If you want to pickle some pork or otherwise use a brine, the Editor’s basic recipe is as good an example as any other.

Basic brine.

-3 Tablespoons salt
-3 Tablespoons Turbinado or Demerara sugar
-1 cup boiling water
-2 Tablespoons neutral oil
-a peeled and chopped onion
-about 6 whole allspice berries (dried is suitable)
-2 or 3 bay leaves
-3 cloves
-about a dozen whole peppercorns
-½ cup Bourbon or rum
-1 ½ cups tepid water

  1. Put the salt and sugar in a heavy pot, pour in the boiling water and whisk the solution until the solids have dissolved. You may or may not need some heat under the pot.
  2. Turn off the heat.
  3. Add the oil, the remaining solids, then the booze, and stir it all together.

Notes:

- Proportions remain constant if you need more brine.

- The booze adds a nice touch but lots of brines omit it. Your choice of spirit depends, commonsensically, on your ultimate recipe.

- Fergus Henderson does like his juniper; if you do too, then substitute a like number of juniper berries, which also may be dried, for the allspice. You might then also substitute gin for the Bourbon or rum.

- If, like Henderson, you prefer white sugar, go ahead and use it. It would be more compatible with juniper and gin.

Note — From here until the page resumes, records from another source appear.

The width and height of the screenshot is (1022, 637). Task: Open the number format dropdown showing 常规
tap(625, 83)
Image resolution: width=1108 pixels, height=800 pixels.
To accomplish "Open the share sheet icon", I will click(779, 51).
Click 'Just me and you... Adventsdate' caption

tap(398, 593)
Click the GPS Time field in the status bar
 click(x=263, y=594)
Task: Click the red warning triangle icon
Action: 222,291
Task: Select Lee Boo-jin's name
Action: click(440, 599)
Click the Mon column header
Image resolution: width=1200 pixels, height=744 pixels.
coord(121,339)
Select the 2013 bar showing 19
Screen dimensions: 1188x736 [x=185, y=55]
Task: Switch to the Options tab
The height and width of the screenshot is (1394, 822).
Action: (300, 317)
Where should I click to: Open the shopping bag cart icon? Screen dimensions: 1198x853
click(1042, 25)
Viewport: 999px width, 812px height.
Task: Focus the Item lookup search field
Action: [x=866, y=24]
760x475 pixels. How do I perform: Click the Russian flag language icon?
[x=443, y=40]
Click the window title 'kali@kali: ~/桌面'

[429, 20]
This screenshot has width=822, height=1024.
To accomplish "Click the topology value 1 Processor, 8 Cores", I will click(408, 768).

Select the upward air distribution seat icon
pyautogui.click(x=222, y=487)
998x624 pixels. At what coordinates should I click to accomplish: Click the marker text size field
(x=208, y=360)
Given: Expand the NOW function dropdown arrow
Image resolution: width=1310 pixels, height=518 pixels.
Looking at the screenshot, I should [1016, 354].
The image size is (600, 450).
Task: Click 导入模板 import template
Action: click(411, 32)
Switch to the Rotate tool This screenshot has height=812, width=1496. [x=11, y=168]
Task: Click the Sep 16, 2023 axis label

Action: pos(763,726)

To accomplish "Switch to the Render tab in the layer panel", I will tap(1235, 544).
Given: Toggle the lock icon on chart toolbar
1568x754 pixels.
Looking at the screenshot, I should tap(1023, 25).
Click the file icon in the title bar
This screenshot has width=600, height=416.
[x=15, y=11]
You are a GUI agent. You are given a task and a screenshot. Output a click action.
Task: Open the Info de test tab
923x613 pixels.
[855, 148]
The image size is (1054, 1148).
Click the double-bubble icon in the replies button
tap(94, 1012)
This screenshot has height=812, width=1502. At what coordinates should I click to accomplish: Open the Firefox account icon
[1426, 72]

- If you are brining pork chops for the grill (not a bad move given their tendency to dry to dusting leather), do not let them bathe too long, no more than a couple of hours, and then rinse them obsessively or the salt will overwhelm you. If you want to boil your salted pork, or even roast it, you can leave it longer, but not too long for roasting. Overnight is not overwhelming for the boiling pot.

It is easy to fry salt pork and apples but you will need either to pickle your own or buy some online; the ‘salt pork’ next to the bacon in the supermarket is a modern iteration far fattier and even more heavily salted than the product used in the old recipes. This recipe belongs to Lydia Maria Child, from her American Frugal Housewife (Boston 1833):

“Fried salt pork and apples is a favorite dish in the country, but it is seldom seen in the city. After the pork is fried, some of the fat should be taken out, lest the apples should be oily. Acid apples should be chosen, because they cook more easily; they should be cut in slices across the whole apple, about twice or three times as thick as a new dollar.”

Perhaps a little explication might help. The pickled pork we get or make is not that fatty; you will need a little neutral oil or, better, lard. The Editor uses thin hunks of salt pork; they need not be too uniform. If you do not have an apple corer, split your apple and slice it into half rounds about 3/8 to ½ inch thick. Whether or not you peel them is up to you. Despite Child’s pointer about acidity, any apple will do.

- At Thanksgiving time, the turkey briners come out of the woodwork to advise the fearful how not to dry their birds. The fear is understandable; most people roast a turkey but once a year, and do it under the pressure of many diners. We hate brining a turkey, however. If roasting one scares you, boil it instead according to the reliable britishfoodinamerica recipe in the practical archive.